40%, 50%, 60%, 70%...



¿Por qué será que cuando llegan las rebajas o vemos un gran descuento, terminamos por gastar más o compramos cosas que ni nos habíamos planteado? ¡Encontramos un producto rebajado y de repente nos acordamos de que era algo que siempre habíamos querido y necesitado! Que suerte, y que casualidad, que justo el producto tiene un buen descuento. Casi sin darnos cuenta, ya estamos sacando el monedero y adquiriendo nuestro producto taaan necesario.

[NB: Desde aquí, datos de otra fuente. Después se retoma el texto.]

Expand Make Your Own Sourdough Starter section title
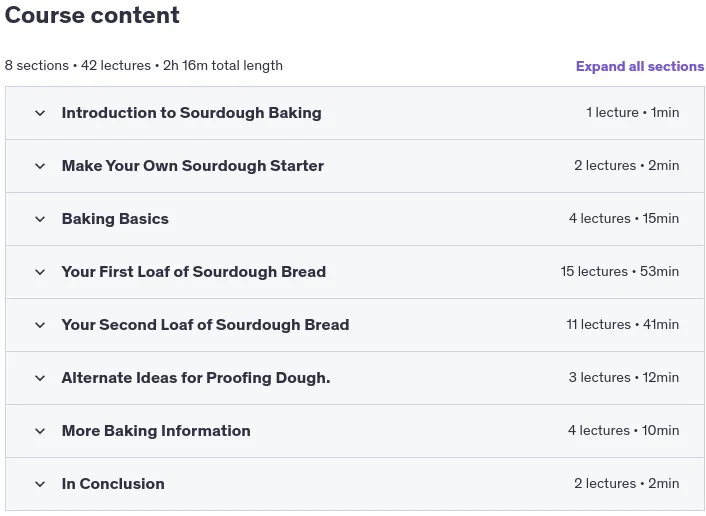 (193, 166)
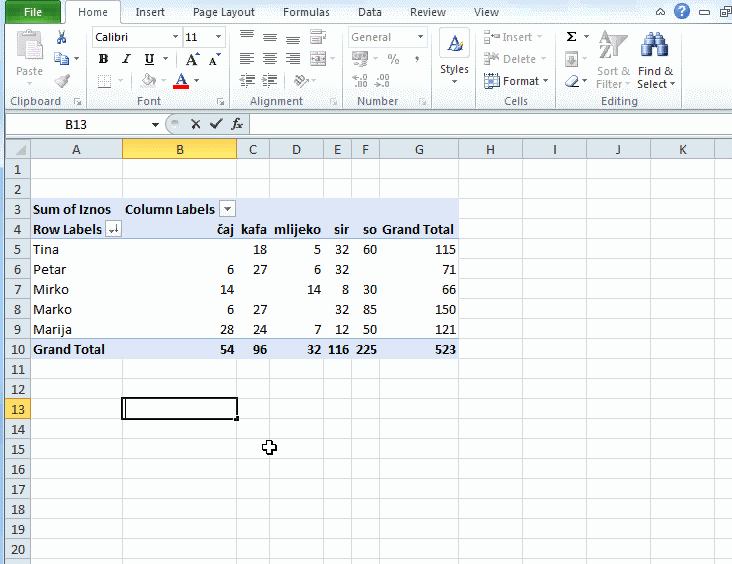Screen dimensions: 732x564
Task: Open Microsoft Excel Help question mark
Action: point(682,12)
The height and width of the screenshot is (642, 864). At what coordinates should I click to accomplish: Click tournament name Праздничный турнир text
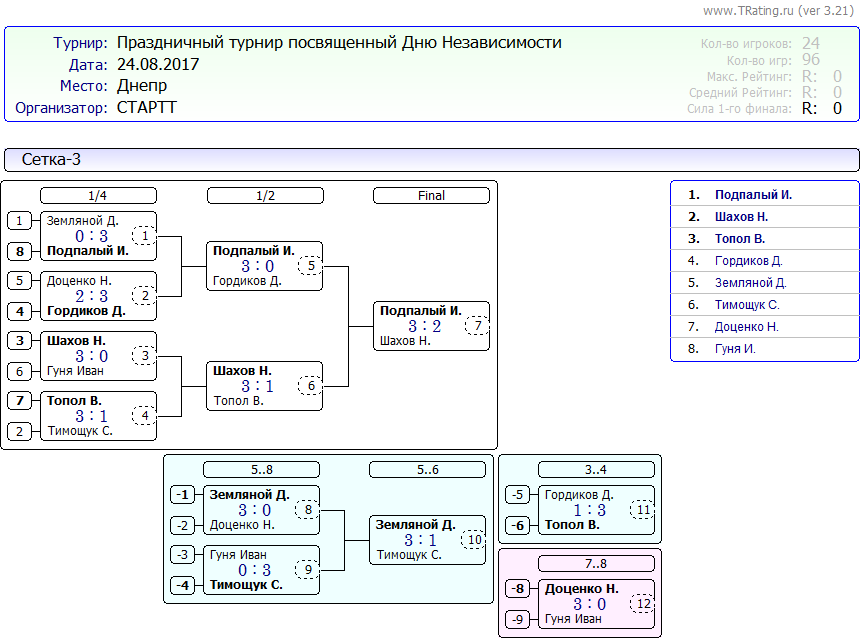[339, 43]

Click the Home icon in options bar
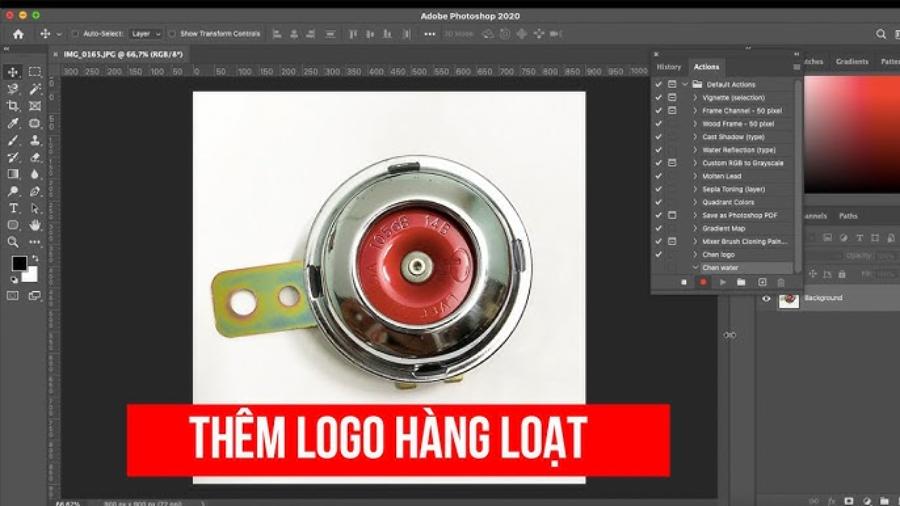coord(17,34)
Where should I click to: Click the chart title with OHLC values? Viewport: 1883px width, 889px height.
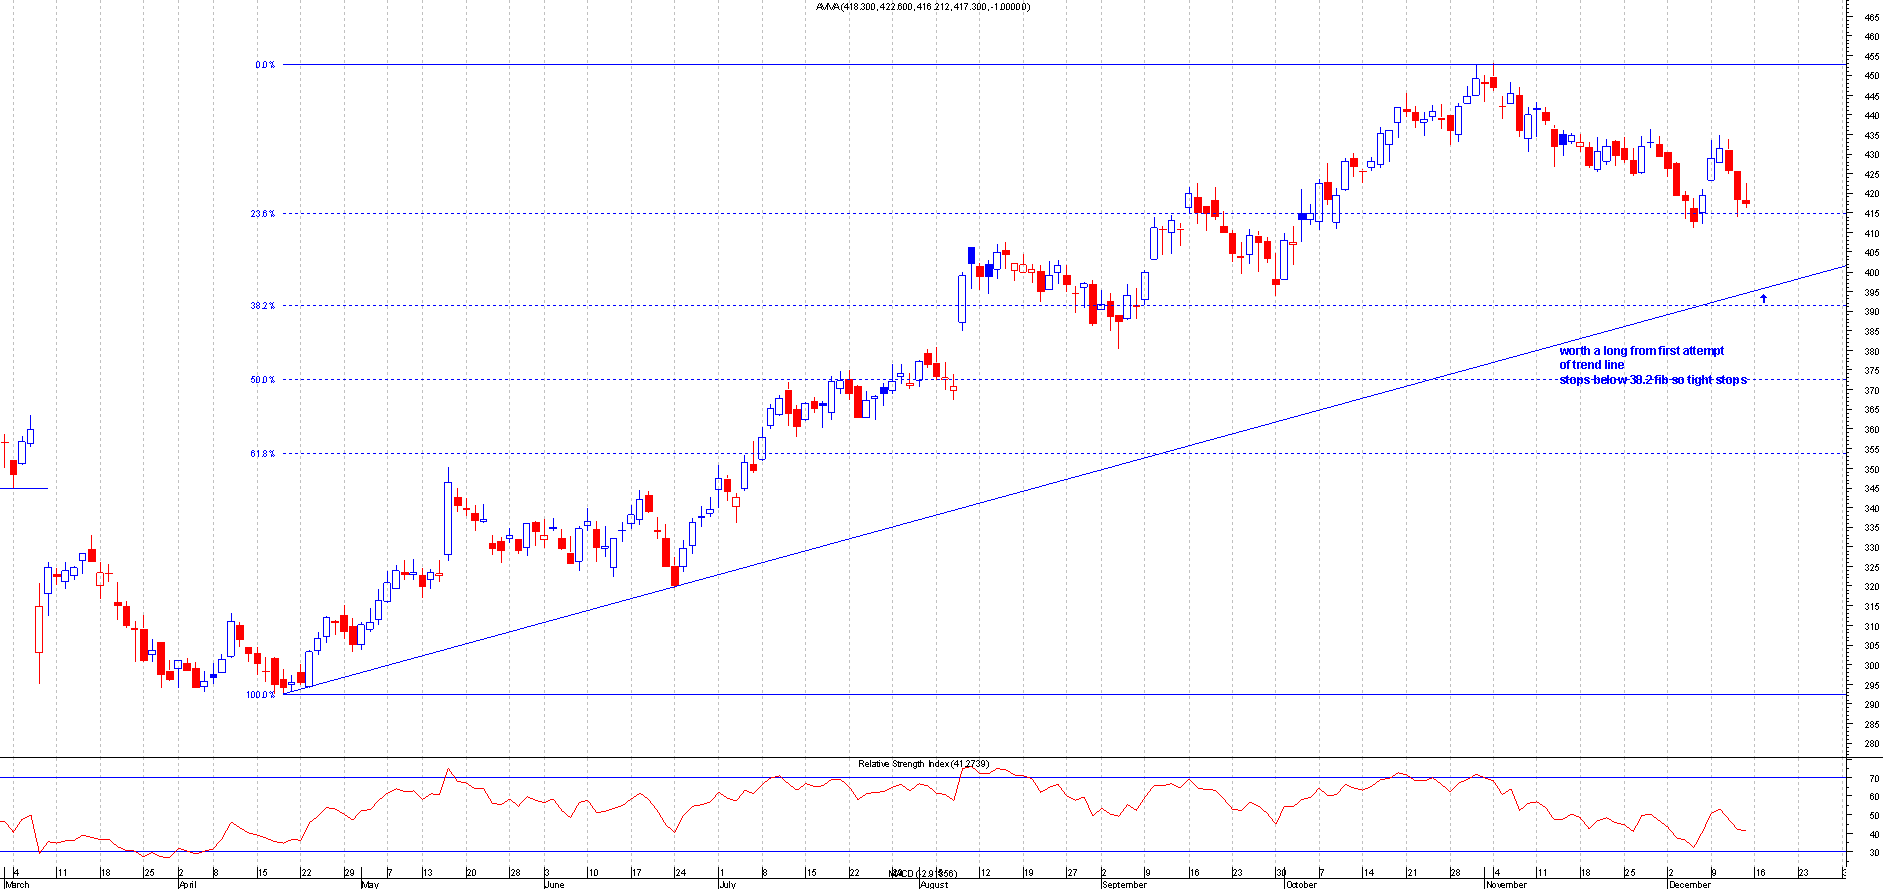(x=922, y=7)
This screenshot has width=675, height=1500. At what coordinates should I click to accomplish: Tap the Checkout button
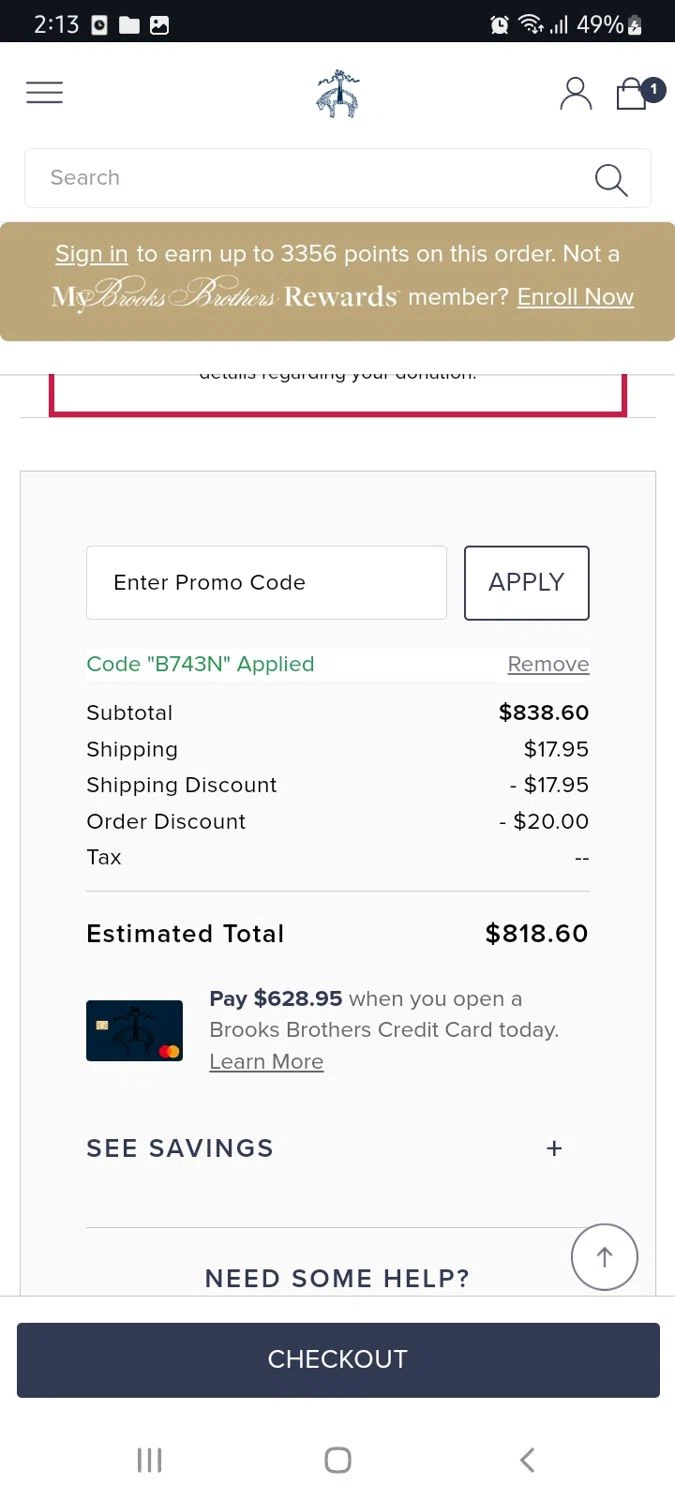pos(338,1359)
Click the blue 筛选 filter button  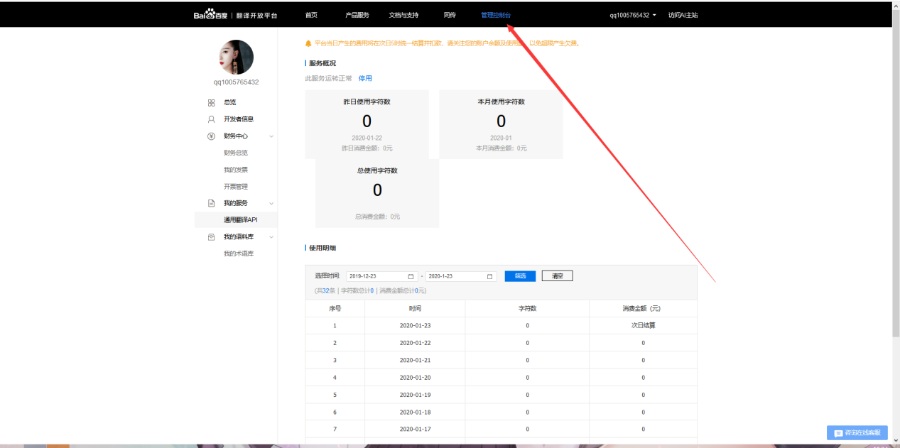[x=519, y=276]
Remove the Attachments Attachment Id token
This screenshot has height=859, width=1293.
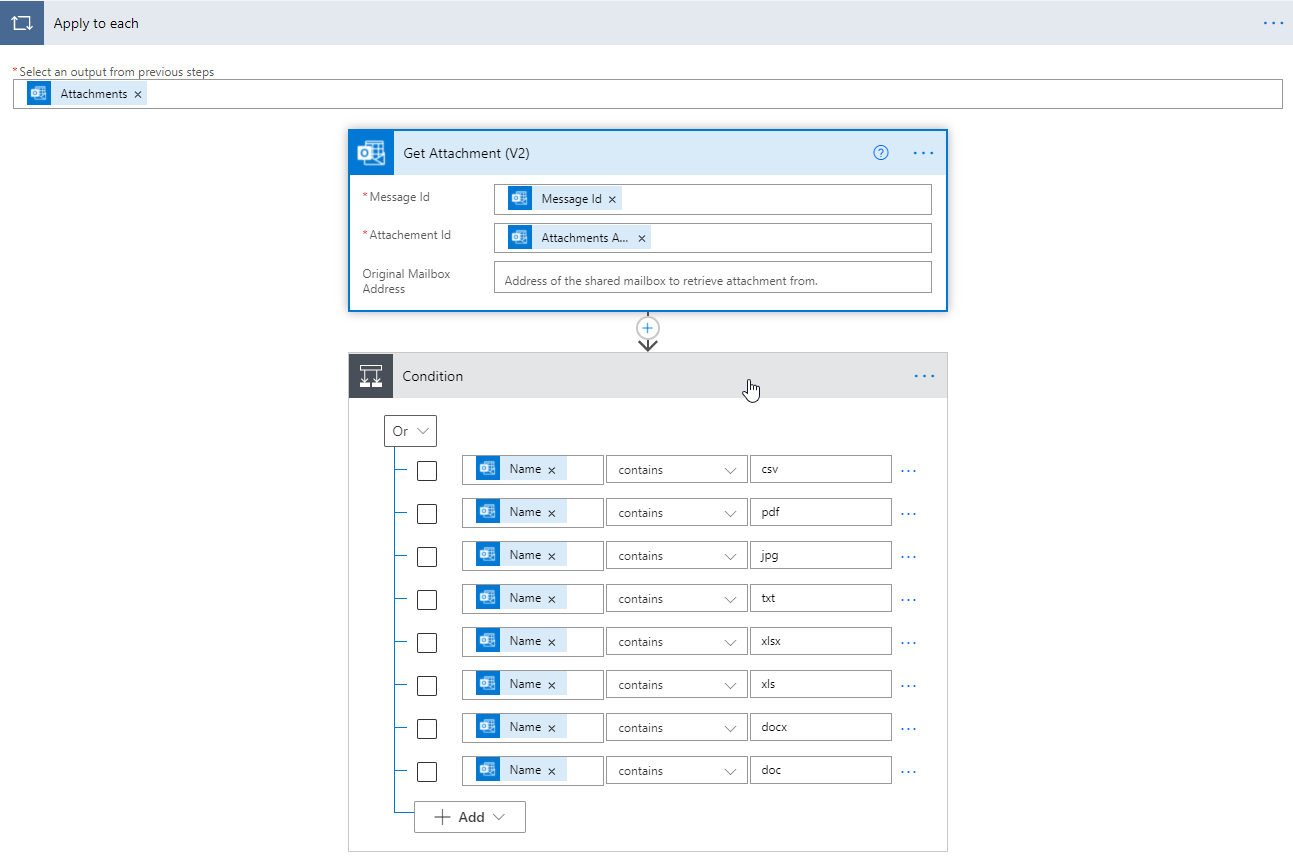tap(641, 238)
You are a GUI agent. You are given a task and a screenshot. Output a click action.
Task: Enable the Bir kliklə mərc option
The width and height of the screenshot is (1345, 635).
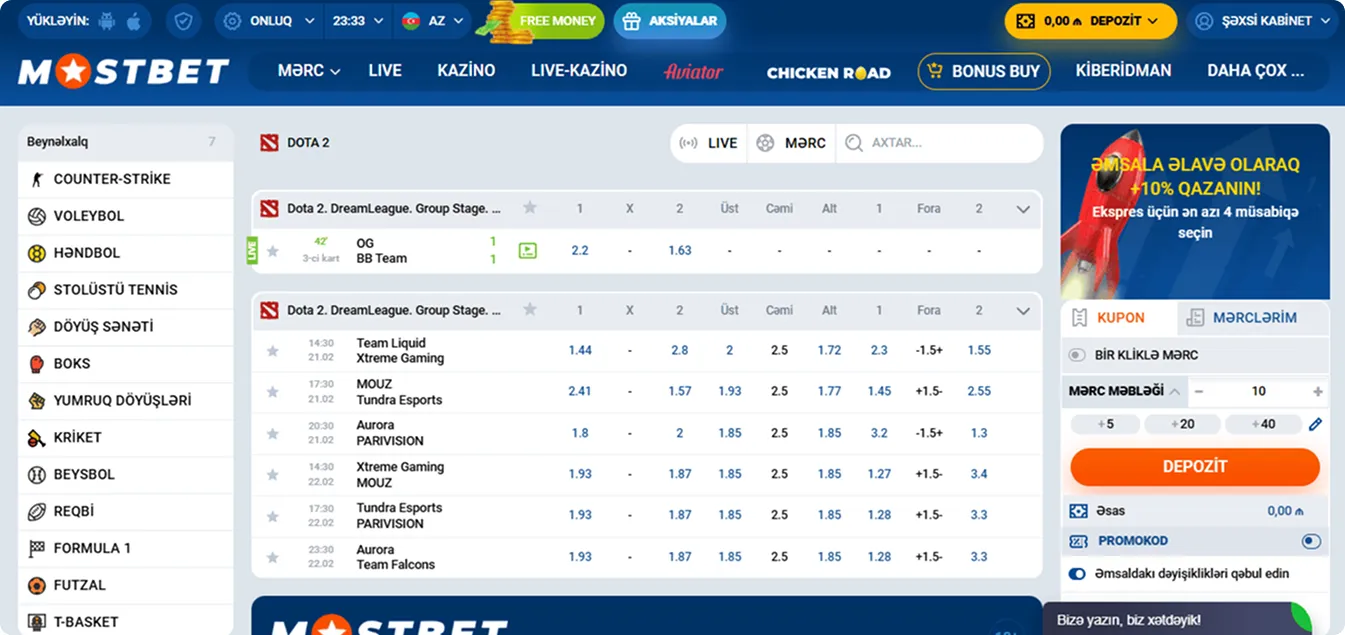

Quien más o quien menos ha comprado algún producto atraído por un gran descuento y no porque realmente lo necesitara. Esta tentación me está acechando cada día desde hace un par de semanas. El caso es que decidí apuntarme a una página de compra colectiva que, gracias al gran número de usuarios, proponen planes diarios a muy buen precio. Su anuncio me reclamaba desde la columna derecha de facebook, donde el 70% de descuento en sus planes desviaba mi atención del cotilleo habitual con mis amigos. Al final, caí. Y ante mí se abrieron un sinfín de posibilidades. Que si un menú degustación en un restaurante con clase con un 52% de descuento… que si “regeneración celular” por 27 €… que si 60% de descuento para conducir un Buggie… ¡Un Buggie! ¡Todo un sueño hecho realidad! Pero la verdad es que son cosas que no me había planteado hacer y por las que estaba dispuesta a pagar porque costaban menos de lo que cuestan habitualmente.

Esta situación me hace reflexionar sobre cómo nos dejamos llevar por el consumismo rebajado. Según una de estas webs, por cada bono vendido se ha conseguido una media de 16 € de descuento y llevan casi 140.000 tickets en un año. Además, empecé a preguntarme cómo afectan estos descuentos a la imagen de las empresas que los ofrecen. Supongo que, en este sentido, podemos hablar de dos puntos de vista diferente. Por un lado, los usuarios de estas webs, para los que esta situación es bastante positiva, y, por el otro, los consumidores habituales de estos productos y servicios, que deben tener la sensación de que han estado pagando hasta un 70% más de lo que en realidad cuesta y para los que, supongo, no es tan positivo.

Aún así, hay que tener en cuenta que normalmente se trata de negocios locales. Este tipo de páginas web llegan diariamente a miles de personas directamente a su correo electrónico y, la mayoría, lee las ofertas que se proponen para ese día. Quizás de otra manera, estas empresas no llegarían a contactar nunca con un número tan elevado de personas o deberían invertir un gran presupuesto que actualmente no tienen. Así que son ellos los que deben poner en una balanza la situación y elegir entre perder algún cliente habitual o conseguir una gran difusión on-line. En mi opinión, estas webs acabaran siendo un paso habitual en la organización de los planes de ocio y la participación en ellas de estas empresas terminaran por marcar la diferencia ante otras compañías de la competencia que no posean este tipo de público on-line.